La réforme propose notamment de remplacer les actuelles sections de l'Inspection du travail par trois niveaux d'intervention : des unités de contrôle ; des unités régionales centrées sur la lutte contre le travail illégal ; enfin, un groupe national de contrôle, d'appui et de veille.

J.-D. C. : L'indépendance est garantie et, comme cela a été rappelé par le ministre lors des débats parlementaires, il n'y a nulle volonté de la remettre en cause, directement ou indirectement. C'est le sens de l'amendement parlementaire auquel vous faites allusion, voté par l'Assemblée nationale avec l'approbation du gouvernement. Mais si l'indépendance est une condition nécessaire, garantie par les textes, elle n'est pas suffisante. Ce n'est pas mettre en cause le travail et la volonté des agents que de vouloir réfléchir, par ailleurs, à une amélioration de l'organisation du service ou des pouvoirs. C'est seulement tirer les conséquences du fait que le monde du travail change et évolue.

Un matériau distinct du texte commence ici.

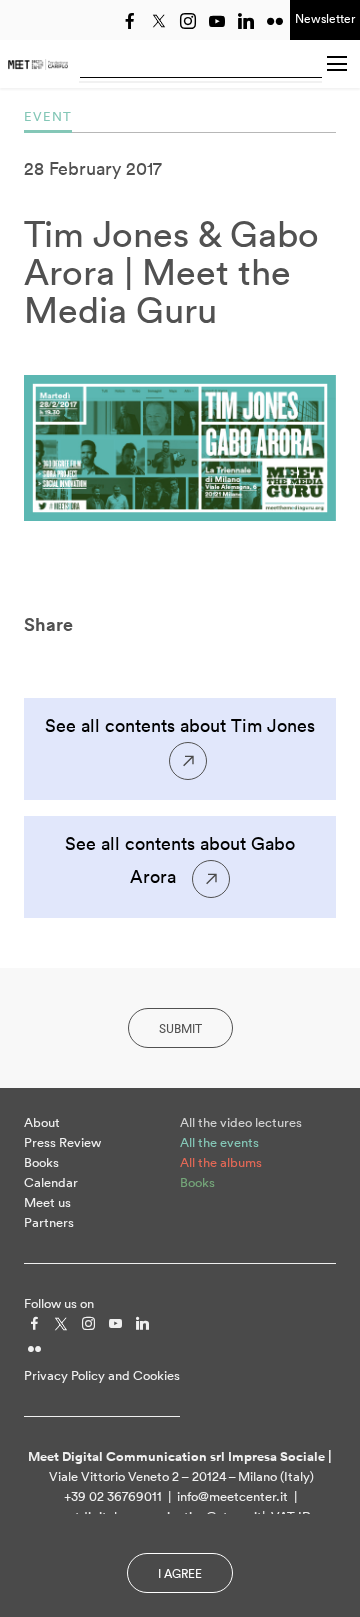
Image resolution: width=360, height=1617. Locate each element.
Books (41, 1162)
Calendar (51, 1182)
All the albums (221, 1162)
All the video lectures (241, 1122)
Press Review (62, 1142)
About (42, 1122)
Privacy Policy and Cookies (102, 1375)
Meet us (47, 1202)
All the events (219, 1142)
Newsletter (325, 18)
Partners (49, 1222)
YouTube (217, 21)
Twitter (159, 21)
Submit (180, 1028)
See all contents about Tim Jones (180, 725)
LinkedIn (246, 21)
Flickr (275, 21)
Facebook (130, 21)
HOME (38, 64)
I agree (180, 1573)
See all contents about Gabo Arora (180, 860)
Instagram (188, 21)
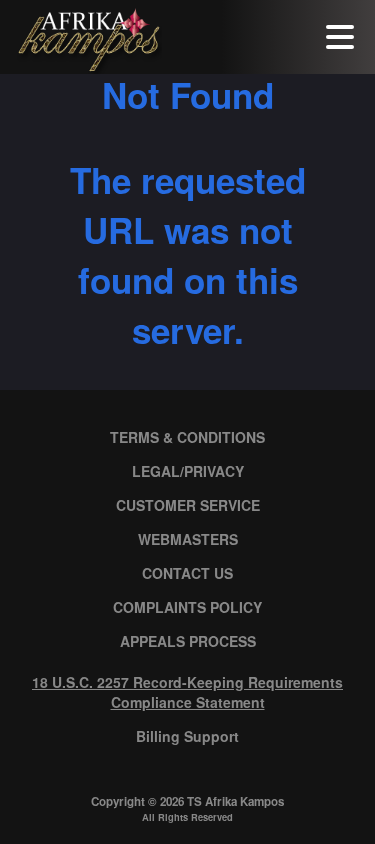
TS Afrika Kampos (235, 801)
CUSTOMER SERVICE (188, 505)
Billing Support (187, 736)
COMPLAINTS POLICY (187, 607)
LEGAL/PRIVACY (188, 471)
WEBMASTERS (188, 539)
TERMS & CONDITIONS (187, 437)
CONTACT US (187, 573)
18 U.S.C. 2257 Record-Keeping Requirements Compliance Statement (187, 692)
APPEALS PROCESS (188, 641)
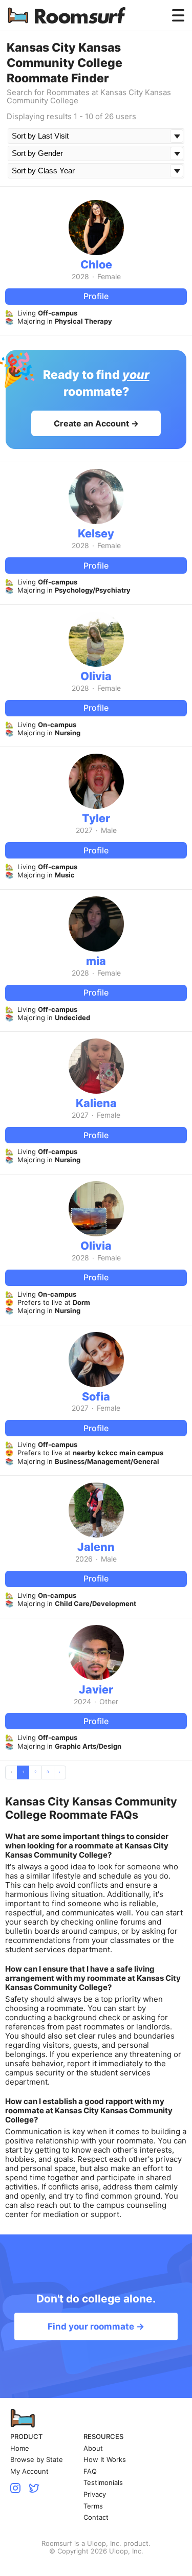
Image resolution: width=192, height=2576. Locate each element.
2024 (82, 1702)
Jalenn (96, 1546)
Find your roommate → (96, 2326)
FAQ (90, 2471)
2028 (80, 277)
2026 (84, 1559)
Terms (93, 2506)
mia (96, 960)
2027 (84, 830)
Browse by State (36, 2460)
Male (109, 830)
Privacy (94, 2494)
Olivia (96, 676)
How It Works (104, 2460)
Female (109, 277)
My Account (29, 2471)
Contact (96, 2517)
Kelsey (96, 533)
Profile (96, 296)
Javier (96, 1689)
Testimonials (103, 2483)
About (93, 2448)
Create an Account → (96, 423)
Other (108, 1702)
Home (19, 2448)
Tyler (96, 818)
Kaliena (96, 1103)
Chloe (96, 264)
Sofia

Enfin, je ne crois pas que la fixation de deux ou trois priorités, par exemple en matière de chutes de hauteur ou de chantier de désamiantage, relève d'une vision bureaucratique !

En quoi cette organisation sera-t-elle plus efficace, sachant que l'Assemblée nationale et le Conseil national de l'Inspection du travail (Cnit) ont soulevé un risque de chevauchement de compétences ?

J.-D. C. : Il n'y a nul empiétement. Concrètement, si l'inspecteur du travail de la section veut dresser un P-V [procès-verbal, NDLR], il le fera en toute indépendance, sans avoir à rechercher l'accord du niveau régional ou national. Quant à l'utilité de ces niveaux, on peut prendre l'exemple de certaines formes, très organisées au niveau international, de fraudes à la prestation de services. Prévoir que, pour détecter et sanctionner ces fraudes, l'inspecteur du travail de section ne soit pas seul et qu'il existe un réseau d'appui au sein de la direction régionale ou au niveau national, cela revient à lui donner davantage de pouvoir.

F. S. : Inversement, si l'inspecteur du travail de la section ne veut pas dresser de P-V, il ne pourra pas empêcher ses collègues spécialisés de le faire ! L'atteinte à l'indépendance est bien réelle.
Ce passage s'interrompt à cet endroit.